> [Instructions to follow]:
Retype each of the following rows word for word.

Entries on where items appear
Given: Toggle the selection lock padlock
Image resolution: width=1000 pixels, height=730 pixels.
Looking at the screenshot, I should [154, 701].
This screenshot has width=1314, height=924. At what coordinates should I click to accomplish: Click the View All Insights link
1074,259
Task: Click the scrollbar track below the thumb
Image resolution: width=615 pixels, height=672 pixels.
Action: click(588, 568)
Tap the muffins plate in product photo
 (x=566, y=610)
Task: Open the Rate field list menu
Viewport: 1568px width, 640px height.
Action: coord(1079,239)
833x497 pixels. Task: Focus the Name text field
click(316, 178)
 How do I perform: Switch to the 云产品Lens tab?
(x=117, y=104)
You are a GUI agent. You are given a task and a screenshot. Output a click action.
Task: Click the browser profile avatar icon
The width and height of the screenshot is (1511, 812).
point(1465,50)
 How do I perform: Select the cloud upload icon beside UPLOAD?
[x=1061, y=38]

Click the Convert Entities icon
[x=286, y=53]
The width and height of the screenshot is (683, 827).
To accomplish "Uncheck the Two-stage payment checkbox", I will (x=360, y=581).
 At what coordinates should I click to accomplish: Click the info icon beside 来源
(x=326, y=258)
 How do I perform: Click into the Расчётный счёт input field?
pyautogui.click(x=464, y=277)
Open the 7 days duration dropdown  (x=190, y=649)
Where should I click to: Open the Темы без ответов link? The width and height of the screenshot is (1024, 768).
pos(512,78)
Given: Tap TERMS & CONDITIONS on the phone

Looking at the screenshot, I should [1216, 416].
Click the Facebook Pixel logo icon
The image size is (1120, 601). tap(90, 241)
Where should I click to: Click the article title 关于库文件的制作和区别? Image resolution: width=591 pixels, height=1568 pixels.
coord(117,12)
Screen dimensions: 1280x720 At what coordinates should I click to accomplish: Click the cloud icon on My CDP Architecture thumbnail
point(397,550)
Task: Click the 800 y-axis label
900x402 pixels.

> [Response to the exercise]:
Given: Toggle the selection lock padlock
Image resolution: width=1000 pixels, height=730 pixels.
Looking at the screenshot, I should [154, 701].
This screenshot has width=1314, height=924. At what coordinates should I click to accomplish: Click the View All Insights link
1074,259
Task: Click the scrollbar track below the thumb
Image resolution: width=615 pixels, height=672 pixels.
Action: click(588, 568)
Tap the muffins plate in product photo
 (x=566, y=610)
Task: Open the Rate field list menu
Viewport: 1568px width, 640px height.
Action: coord(1079,239)
833x497 pixels. Task: Focus the Name text field
click(316, 178)
 How do I perform: Switch to the 云产品Lens tab?
(x=117, y=104)
You are a GUI agent. You are given a task and a screenshot. Output a click action.
Task: Click the browser profile avatar icon
The width and height of the screenshot is (1511, 812).
point(1465,50)
 How do I perform: Select the cloud upload icon beside UPLOAD?
[x=1061, y=38]

Click the Convert Entities icon
[x=286, y=53]
The width and height of the screenshot is (683, 827).
To accomplish "Uncheck the Two-stage payment checkbox", I will (x=360, y=581).
 At what coordinates should I click to accomplish: Click the info icon beside 来源
(x=326, y=258)
 How do I perform: Click into the Расчётный счёт input field?
pyautogui.click(x=464, y=277)
Open the 7 days duration dropdown  (x=190, y=649)
Where should I click to: Open the Темы без ответов link? The width and height of the screenshot is (1024, 768).
pos(512,78)
Given: Tap TERMS & CONDITIONS on the phone

Looking at the screenshot, I should [1216, 416].
Click the Facebook Pixel logo icon
The image size is (1120, 601). tap(90, 241)
Where should I click to: Click the article title 关于库文件的制作和区别? Image resolution: width=591 pixels, height=1568 pixels.
coord(117,12)
Screen dimensions: 1280x720 At what coordinates should I click to accomplish: Click the cloud icon on My CDP Architecture thumbnail
point(397,550)
Task: Click the 800 y-axis label
900x402 pixels.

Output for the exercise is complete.